研究課題
挑戦的萌芽研究
脳内に沈着したβアミロイドタンパク質(Aβ)の生体イメージングは、アルツハイマー病(AD)の診断に有効であると考えられている。現在、Aβイメージングプローブとして^<11>Cまたは^<18>Fを標識核種とする数種のPET用放射性プローブが臨床開発されており、その有用性が報告されている。しかしながら、PET設備を有する施設は限られていることから、今後急増が予想されるAD患者の予防的診断に対応できる新たな診断法の開発が必要と考えられる。

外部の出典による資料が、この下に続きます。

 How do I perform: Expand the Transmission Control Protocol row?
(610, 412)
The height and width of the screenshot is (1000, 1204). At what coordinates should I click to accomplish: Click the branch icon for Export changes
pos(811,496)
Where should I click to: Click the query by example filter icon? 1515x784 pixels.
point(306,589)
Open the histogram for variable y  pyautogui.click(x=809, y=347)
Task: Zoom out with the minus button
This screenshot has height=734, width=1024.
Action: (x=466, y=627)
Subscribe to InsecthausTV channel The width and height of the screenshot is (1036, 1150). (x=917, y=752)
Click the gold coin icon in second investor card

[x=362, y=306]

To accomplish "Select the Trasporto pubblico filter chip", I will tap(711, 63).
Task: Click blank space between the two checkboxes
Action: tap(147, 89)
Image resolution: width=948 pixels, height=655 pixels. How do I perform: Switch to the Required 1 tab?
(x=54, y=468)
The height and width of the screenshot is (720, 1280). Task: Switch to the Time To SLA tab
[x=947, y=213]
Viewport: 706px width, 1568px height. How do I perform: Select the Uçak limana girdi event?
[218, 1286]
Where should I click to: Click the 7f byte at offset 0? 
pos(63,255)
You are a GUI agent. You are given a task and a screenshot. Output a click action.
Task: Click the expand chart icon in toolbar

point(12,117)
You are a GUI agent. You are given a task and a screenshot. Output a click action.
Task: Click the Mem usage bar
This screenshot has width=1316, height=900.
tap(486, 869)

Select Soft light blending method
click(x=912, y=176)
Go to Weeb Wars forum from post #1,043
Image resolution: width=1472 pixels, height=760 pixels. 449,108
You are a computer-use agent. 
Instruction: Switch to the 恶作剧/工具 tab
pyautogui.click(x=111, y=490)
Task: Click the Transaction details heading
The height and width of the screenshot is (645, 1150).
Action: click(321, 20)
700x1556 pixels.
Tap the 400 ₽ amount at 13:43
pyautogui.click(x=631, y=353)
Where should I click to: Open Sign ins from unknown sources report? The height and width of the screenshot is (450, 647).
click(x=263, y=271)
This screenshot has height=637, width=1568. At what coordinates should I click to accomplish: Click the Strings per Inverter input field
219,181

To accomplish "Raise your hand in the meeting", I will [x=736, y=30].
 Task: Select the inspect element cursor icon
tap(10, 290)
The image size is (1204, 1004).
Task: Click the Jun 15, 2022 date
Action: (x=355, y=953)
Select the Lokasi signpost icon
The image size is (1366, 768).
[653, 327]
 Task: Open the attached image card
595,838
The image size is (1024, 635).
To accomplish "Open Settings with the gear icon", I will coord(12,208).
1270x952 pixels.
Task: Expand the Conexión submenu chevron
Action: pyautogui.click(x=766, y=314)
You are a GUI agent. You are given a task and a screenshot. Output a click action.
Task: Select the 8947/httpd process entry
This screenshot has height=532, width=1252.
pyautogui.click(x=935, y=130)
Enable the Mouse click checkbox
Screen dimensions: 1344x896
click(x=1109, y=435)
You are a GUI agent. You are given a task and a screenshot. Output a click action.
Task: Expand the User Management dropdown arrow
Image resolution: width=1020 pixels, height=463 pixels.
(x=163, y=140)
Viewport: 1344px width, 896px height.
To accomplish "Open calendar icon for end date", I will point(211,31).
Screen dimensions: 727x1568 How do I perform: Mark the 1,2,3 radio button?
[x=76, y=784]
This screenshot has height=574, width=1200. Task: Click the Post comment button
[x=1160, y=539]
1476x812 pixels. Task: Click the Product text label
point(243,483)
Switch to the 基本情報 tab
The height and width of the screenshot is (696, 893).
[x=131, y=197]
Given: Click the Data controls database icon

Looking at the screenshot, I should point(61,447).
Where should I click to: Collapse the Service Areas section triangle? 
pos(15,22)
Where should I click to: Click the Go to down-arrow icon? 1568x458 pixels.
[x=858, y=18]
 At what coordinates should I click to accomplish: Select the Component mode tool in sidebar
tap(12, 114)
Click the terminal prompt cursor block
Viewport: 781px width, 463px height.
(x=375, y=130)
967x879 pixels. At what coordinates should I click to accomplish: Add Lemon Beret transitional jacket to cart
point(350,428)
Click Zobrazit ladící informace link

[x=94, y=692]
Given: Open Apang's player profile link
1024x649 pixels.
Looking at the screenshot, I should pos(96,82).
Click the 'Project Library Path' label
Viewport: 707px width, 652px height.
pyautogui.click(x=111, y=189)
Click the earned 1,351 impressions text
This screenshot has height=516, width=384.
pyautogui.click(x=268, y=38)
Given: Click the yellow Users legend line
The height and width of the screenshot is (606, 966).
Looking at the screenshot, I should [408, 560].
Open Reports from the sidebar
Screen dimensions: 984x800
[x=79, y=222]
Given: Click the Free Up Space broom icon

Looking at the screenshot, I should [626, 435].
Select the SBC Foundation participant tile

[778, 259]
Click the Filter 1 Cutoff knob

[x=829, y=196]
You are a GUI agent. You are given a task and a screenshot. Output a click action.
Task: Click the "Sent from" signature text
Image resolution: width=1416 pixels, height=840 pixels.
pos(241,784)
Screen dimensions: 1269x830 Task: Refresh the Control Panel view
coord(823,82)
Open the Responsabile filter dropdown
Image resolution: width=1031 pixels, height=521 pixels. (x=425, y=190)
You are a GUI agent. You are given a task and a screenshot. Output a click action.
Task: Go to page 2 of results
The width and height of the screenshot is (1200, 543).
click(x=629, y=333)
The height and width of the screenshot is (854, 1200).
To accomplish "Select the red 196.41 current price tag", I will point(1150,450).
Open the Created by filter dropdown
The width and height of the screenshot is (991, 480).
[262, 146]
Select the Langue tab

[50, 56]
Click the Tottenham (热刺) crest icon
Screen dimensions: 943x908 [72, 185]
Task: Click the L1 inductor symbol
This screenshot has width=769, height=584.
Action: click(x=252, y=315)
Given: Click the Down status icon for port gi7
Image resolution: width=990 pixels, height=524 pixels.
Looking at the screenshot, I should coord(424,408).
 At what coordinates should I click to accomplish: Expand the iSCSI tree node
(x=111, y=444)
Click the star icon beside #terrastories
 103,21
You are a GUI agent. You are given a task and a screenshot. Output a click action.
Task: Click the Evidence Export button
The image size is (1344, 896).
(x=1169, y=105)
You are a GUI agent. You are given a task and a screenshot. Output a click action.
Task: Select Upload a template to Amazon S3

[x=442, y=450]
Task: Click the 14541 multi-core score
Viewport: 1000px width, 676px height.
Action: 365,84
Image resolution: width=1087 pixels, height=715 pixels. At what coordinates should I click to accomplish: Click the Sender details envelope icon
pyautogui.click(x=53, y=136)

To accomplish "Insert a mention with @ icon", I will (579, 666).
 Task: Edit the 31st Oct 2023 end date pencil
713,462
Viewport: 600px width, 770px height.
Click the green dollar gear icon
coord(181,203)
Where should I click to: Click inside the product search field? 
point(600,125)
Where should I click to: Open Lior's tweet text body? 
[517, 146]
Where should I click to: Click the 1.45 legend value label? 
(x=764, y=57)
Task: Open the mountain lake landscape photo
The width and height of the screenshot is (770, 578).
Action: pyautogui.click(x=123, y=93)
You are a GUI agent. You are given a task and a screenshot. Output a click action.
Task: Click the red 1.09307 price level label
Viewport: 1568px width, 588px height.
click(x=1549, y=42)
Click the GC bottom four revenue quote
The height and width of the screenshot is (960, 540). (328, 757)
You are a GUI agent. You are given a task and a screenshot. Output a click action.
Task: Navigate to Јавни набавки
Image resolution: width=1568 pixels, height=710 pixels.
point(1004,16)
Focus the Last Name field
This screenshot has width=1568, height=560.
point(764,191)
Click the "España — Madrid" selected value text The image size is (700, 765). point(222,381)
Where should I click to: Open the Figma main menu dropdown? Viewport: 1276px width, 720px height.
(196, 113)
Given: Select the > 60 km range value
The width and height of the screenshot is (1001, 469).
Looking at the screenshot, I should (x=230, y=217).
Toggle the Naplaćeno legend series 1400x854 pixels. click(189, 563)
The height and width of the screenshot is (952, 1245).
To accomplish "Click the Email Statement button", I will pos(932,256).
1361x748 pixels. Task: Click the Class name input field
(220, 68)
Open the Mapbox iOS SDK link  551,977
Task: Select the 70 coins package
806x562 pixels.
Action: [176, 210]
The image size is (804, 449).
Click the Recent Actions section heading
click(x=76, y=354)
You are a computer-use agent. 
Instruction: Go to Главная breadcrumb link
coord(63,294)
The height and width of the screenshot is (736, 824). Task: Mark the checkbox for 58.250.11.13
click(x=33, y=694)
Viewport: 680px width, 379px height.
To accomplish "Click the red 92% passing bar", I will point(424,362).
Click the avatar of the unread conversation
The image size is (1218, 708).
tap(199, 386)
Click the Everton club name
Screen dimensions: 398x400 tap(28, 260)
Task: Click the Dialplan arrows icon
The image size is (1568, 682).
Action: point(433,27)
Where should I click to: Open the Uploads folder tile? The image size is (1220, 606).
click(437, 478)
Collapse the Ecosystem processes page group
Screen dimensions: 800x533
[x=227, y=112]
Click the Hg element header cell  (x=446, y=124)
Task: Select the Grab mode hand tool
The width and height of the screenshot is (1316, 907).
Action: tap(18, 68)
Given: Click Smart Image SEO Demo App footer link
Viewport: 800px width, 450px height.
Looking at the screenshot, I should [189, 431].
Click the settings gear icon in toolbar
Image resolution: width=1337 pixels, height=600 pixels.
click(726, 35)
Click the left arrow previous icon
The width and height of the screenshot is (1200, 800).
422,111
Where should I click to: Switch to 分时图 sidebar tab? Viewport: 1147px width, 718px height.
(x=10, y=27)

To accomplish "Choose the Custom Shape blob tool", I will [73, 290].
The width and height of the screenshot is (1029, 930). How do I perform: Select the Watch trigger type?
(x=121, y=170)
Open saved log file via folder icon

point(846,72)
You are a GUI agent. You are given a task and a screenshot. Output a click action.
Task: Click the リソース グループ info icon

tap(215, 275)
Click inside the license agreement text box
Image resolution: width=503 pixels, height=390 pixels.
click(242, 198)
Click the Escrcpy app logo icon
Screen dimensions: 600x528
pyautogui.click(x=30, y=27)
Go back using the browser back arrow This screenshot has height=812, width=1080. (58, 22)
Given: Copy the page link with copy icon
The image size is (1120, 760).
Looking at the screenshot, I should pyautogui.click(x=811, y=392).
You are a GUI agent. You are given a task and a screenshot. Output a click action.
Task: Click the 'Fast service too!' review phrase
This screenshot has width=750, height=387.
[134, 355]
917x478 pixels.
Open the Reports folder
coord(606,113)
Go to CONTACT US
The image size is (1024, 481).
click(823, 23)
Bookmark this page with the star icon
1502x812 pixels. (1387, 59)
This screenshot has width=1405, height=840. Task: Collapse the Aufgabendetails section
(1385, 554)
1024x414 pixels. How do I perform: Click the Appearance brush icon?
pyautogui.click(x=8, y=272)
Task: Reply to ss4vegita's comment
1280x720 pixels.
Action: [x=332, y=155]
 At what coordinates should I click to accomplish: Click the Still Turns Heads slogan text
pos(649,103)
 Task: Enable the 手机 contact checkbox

本研究では、汎用性に優れた光イメージング法によるAβの生体イメージングを目的として、BODIPYを蛍光母核とする近赤外蛍光Aβイメージングプローブの開発を行った。BODIPY骨格にフェニル、チエニルおよびフリル基などを導入した数種の誘導体を合成し、蛍光波長および量子収率を測定した。さらに近赤外領域に蛍光波長を持つ化合物に関しては、Aβ凝集体を用いたin vitro結合実験を行った。また、アミロイド前駆タンパク質を過剰発現するTg2576マウスを用いて、in vitroおよびex vivoにおけるアミロイド斑への結合性を確認した。近赤外領域に蛍光波長を有する5種類のBODIPY誘導体を合成した。Aβ凝集体を用いたin vitro結合実験において、それらのBODIPY誘導体にはいずれもAβ凝集体への結合性が認められた。Tg2576マウス脳切片を用いたin vitro蛍光染色実験において、4種類のBODIPY誘導体はアミロイド斑を明瞭に染色した。さらに、そのうち1種類の誘導体はTg2576マウスを用いたex vivo実験において、血液脳関門を透過し、マウス脳内に蓄積したアミロイド斑へ選択的に結合することを認めた。以上より、BODIPY誘導体が近赤外蛍光Aβイメージングプローブとして有効な基礎的性質を有することが示された。本検討結果は、本誘導体を基盤としたマルチモーダル分子イメージングプローブ開発が可能であることを示唆するものと考えられた。